Post contributed by Lisa Crovo Dion
San Francisco has a French Quarter?
It’s small and plenty of locals don’t even know about it, but indeed, San Francisco has a French Quarter.
This enclave of French culture is tucked away among the busy streets of San Francisco’s Financial District.
The first wave of approximately 3,000 French immigrants (sponsored by the French government) settled in the area around Bush Street from roughly Grant Avenue to Kearny Street in 1851. The French were the largest minority in San Francisco until the railroads brought over Chinese workers. They came for the Gold Rush, but got rich from providing the tools and accommodations to miners. The French roots go so deep that San Francisco at one time was even dubbed the “Paris of the West.”
On a recent day during summer vacation, my son Roman and I set out to discover San Francisco’s French roots. We headed downtown to Belden Place — a narrow pedestrian alley that was home to the city’s first French settlers. Belden Place and a few surrounding blocks retain close ties to their French culture and ancestry.
Belden Place, a touch of Europe in San Francisco
Running south from Pine to Bush Streets, Belden Place is a one-block passageway that sits in the shadow of the Bank of America tower.
Today, it is a charming block of restaurants with a decidedly European feel. The best time to dine here is on weekday evenings when the lights strung above are twinkling. Plouf, Café Bastille, and B44 are among the restaurants that cater to the French palate. Here, you will also find Italian and Catalan choices, adding to the slice of Europe.
It was lunchtime and I decide to introduce Roman to the Croque Monsieur, one of France’s most delightful casual dishes — basically a grilled ham and cheese taken to a higher (Frencher) level. We headed west up Bush Street to the corner of Kearny for lunch at Café de la Presse. It’s next to the Hotel Triton and across from the Chinatown Gate.
Good food, great space, international news
This café owes a debt to the Parisian bistro, it is airy and spacious with polished brass, mirrors and light. It shines on a foggy morning as much as on a sunny day. We shared the sandwich, salad, and perfect cappuccino. Ok, mom had a glass of wine, too… The menu is restrained and overpriced yet delivers exactly what you’re seeking.
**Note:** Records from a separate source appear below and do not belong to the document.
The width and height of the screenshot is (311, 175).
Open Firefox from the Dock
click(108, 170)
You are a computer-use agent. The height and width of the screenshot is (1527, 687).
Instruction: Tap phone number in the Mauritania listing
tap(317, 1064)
Café de la Presse is not just a place for a great French meal, coffee, or glass of wine, it is also a destination for international newspapers and magazines. (hence: ‘de la presse’). One wall is stocked with fashion, sports, political and gossip rags from all over the world. In a world gone digital, it’s nice to pick up an actual physical newspaper from time to time.
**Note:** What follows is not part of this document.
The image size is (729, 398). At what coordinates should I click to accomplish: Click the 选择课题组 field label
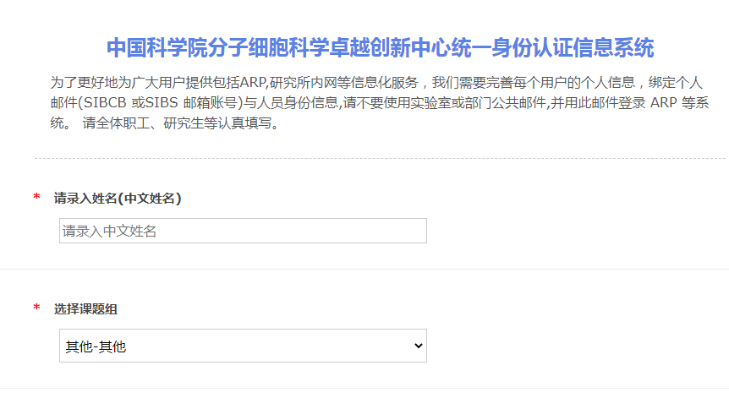point(85,308)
After a satisfying lunch in a window seat with great people-watching possibilities, we headed back out for our Gallic immersion.
We walked a few feet away and peeked into Le Central. Opened in 1974, Le Central makes the claim of being the oldest French bistro in San Francisco. And they have a plaque to prove it! Offering classic French faire like filet mignon au poivre, slow-cooked cassoulet and roast chicken pommes frites, Le Central is an OG lunch spot for over-the-hill local luminaries and elite. It’s charming and inviting, with exposed brick walls, stained glass and the obligatory brass bar.
A few paces down the street heading east is Claude Lane, another delightful, somewhat quiet alleyway closed to traffic. Café Claude dominates here and if you don’t dine in the sumptuous restaurant, you might score one of the many tables that spill out into the street. There is live music here Thurs-Sunday.
Practice your language skills at a French mass
Our final destination was a visit to the Eglise Notre Dame Des Victoires, the French Roman Catholic church. It was founded in 1856 to serve the French Catholic immigrants during the Gold Rush and was modeled after the Basilique Notre-Dame de Fourvière in Lyon, France. They still hold a mass in French every Sunday at 10:30.
Small, peaceful and beautiful, we enjoyed the respite from San Francisco’s busy Financial District in this lovely little church. We lit candles and pondered San Francisco’s French-inspired past. Then we prayed for its soul.